The input =
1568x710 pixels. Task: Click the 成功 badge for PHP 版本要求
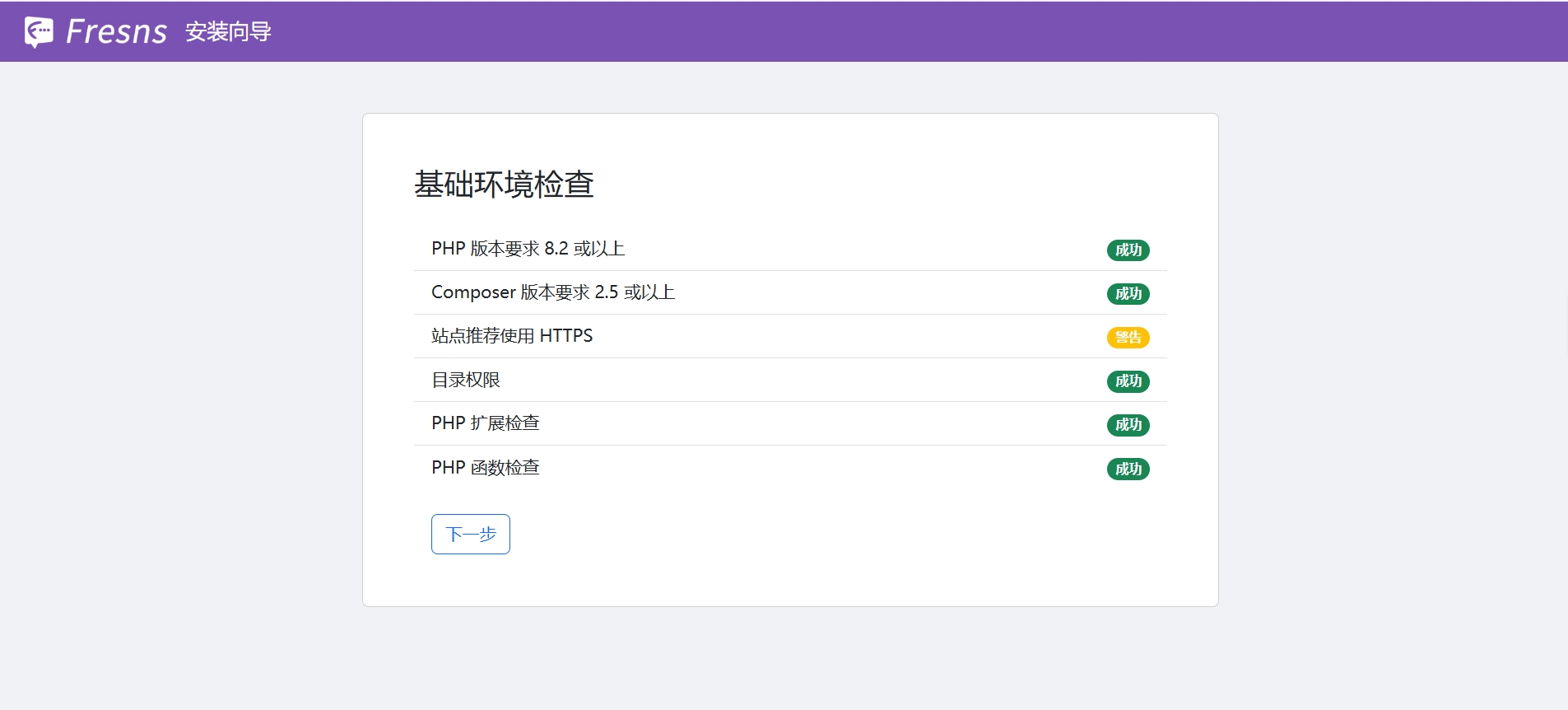pyautogui.click(x=1128, y=250)
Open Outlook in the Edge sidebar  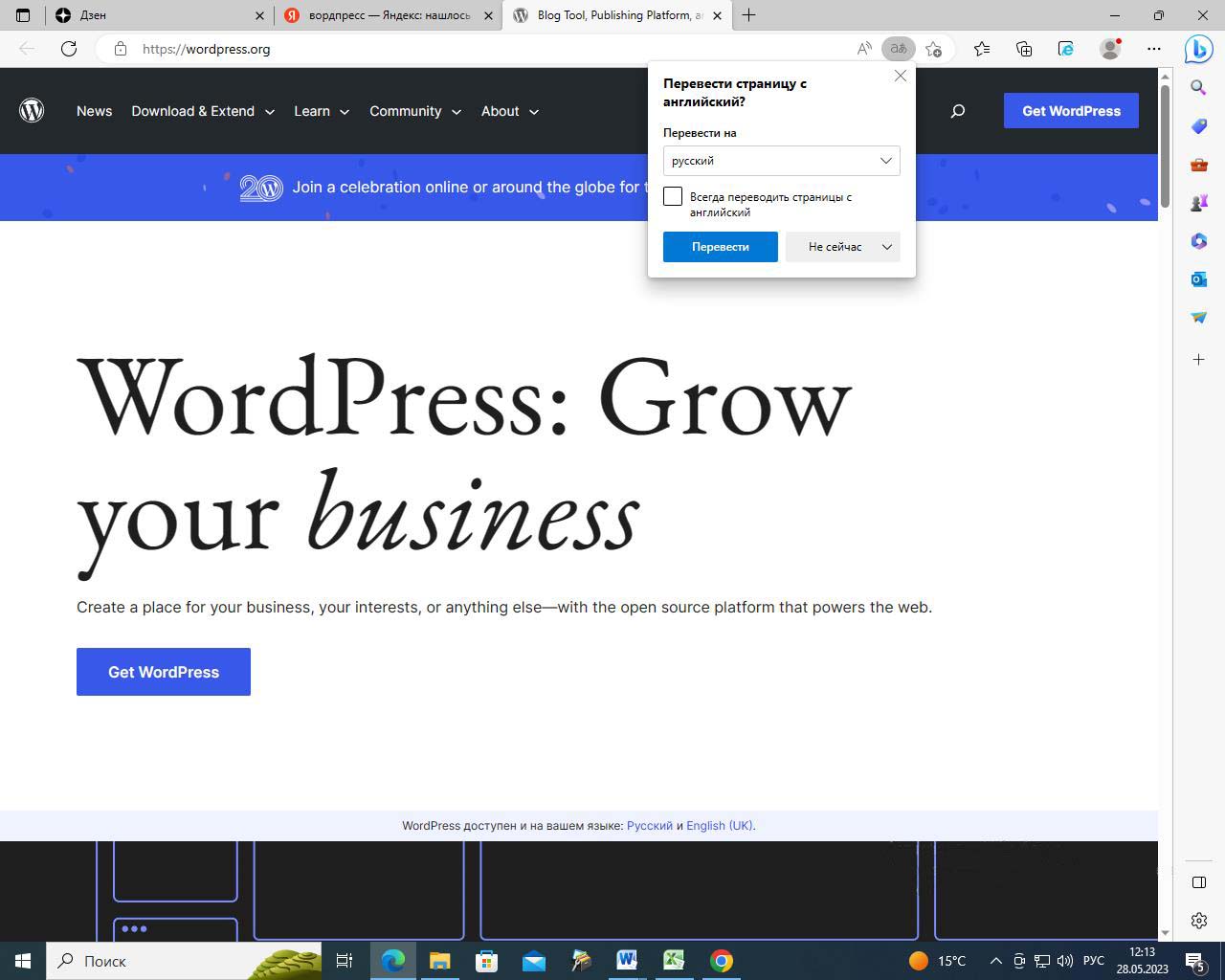1198,279
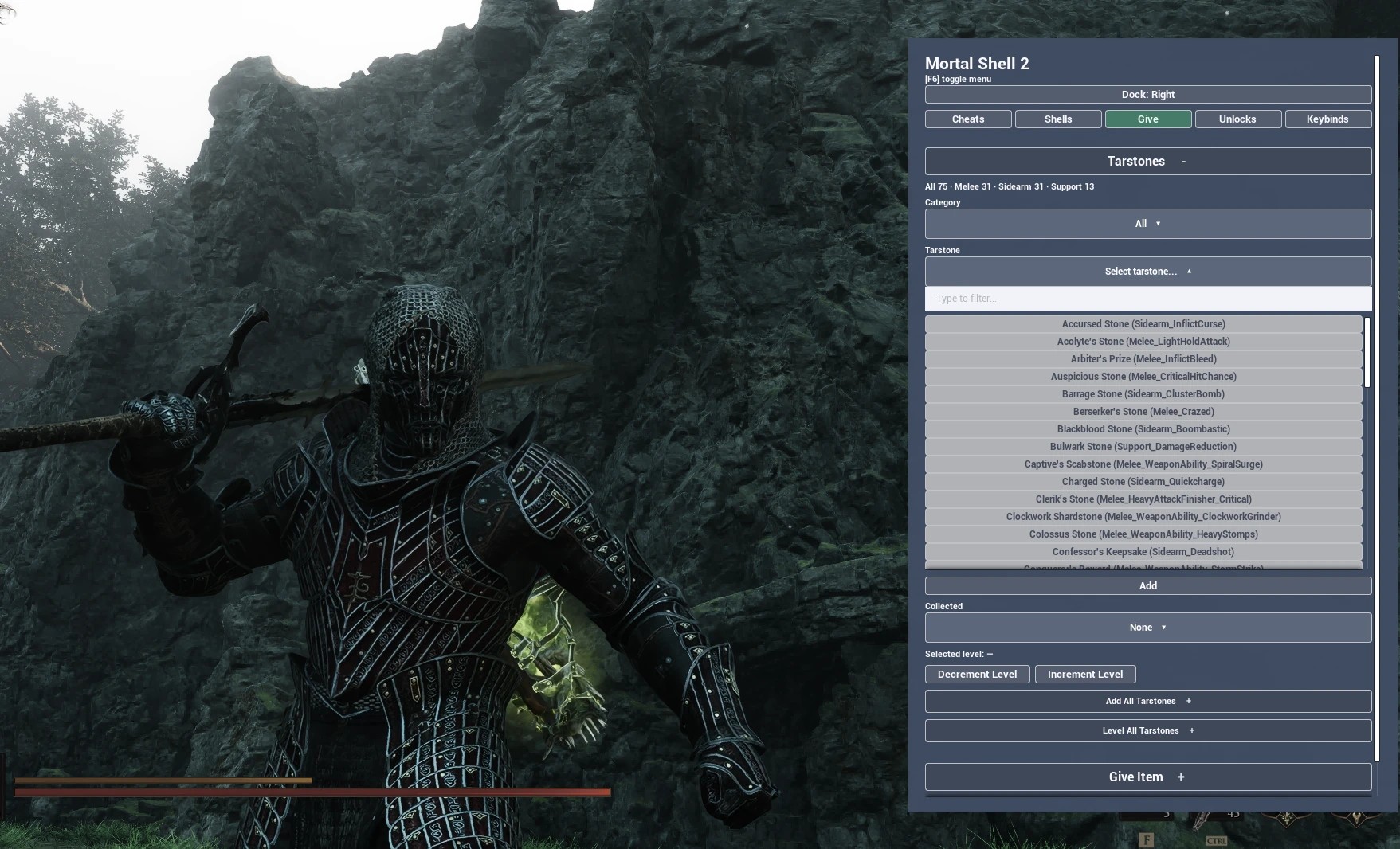
Task: Toggle the Dock: Right button
Action: point(1148,94)
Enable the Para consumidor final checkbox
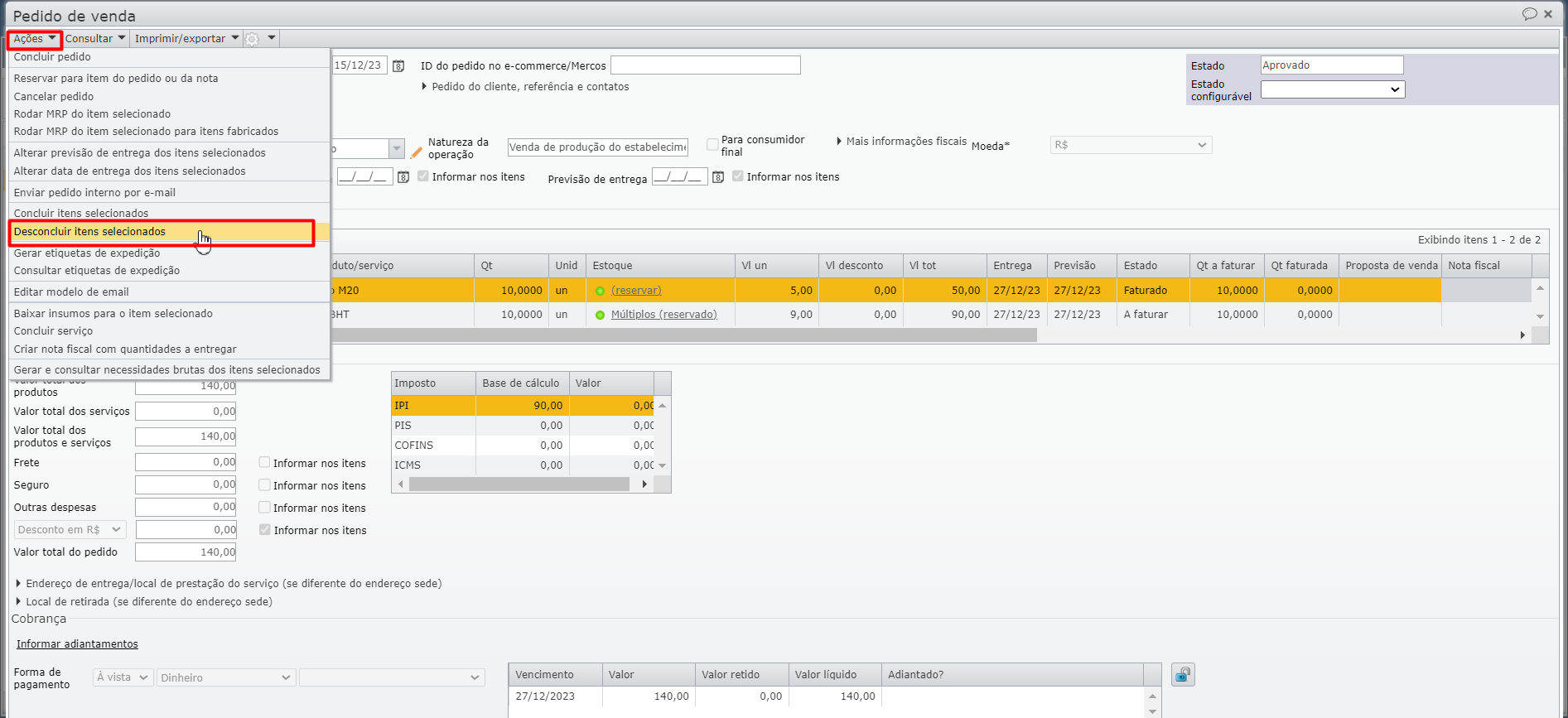Screen dimensions: 1568x718 712,145
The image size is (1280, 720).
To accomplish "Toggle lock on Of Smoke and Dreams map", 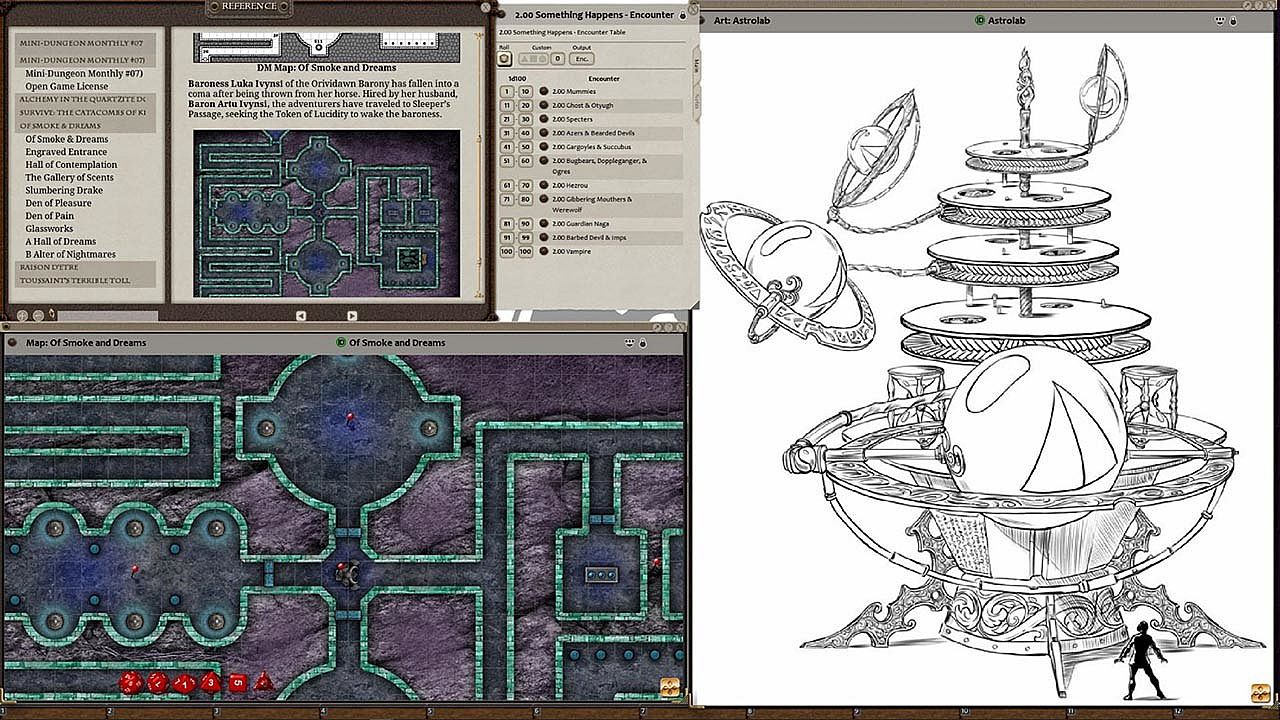I will tap(643, 343).
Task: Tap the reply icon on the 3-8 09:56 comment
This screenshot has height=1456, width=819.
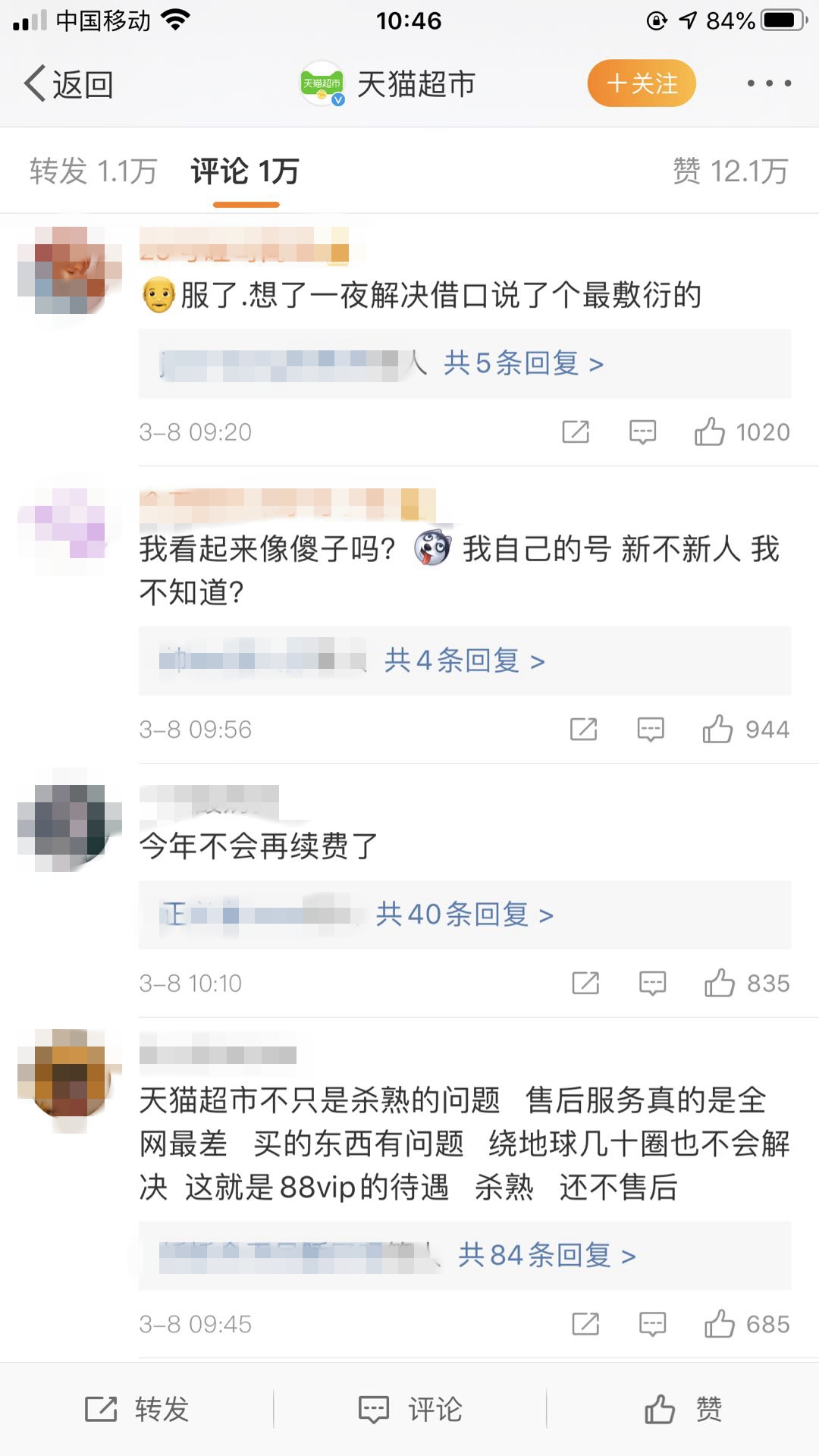Action: [651, 730]
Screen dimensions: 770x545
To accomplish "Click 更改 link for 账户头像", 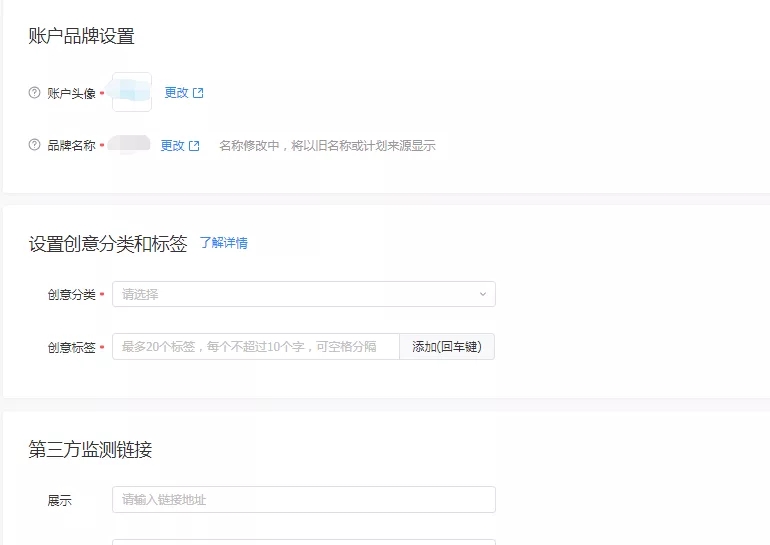I will [x=176, y=93].
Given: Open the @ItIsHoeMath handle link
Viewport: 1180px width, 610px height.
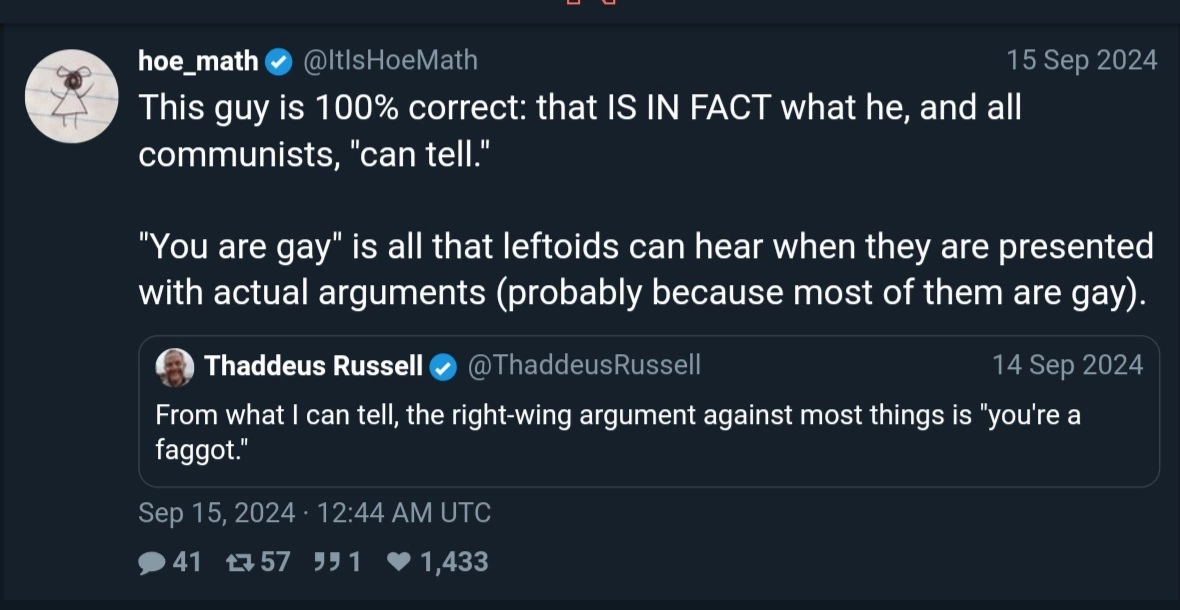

Exercise directions = Copy only the lines running from the one that holds "Given: Open the @ItIsHoeMath handle link" through the last line of the data, and include both of those lines. Do not copy any pictures.

Exercise solution =
Given: Open the @ItIsHoeMath handle link
Viewport: 1180px width, 610px height.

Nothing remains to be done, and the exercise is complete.